STUDY MATERIAL:

++++++

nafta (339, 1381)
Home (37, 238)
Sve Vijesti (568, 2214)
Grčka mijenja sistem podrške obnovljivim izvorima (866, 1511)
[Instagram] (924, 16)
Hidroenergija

++++++

ASSIGNMENT:
Retype the data exactly as given.

THE COMPLETED TASK:
nafta (339, 1381)
Home (37, 238)
Sve Vijesti (568, 2214)
Grčka mijenja sistem podrške obnovljivim izvorima (866, 1511)
[Instagram] (924, 16)
Hidroenergija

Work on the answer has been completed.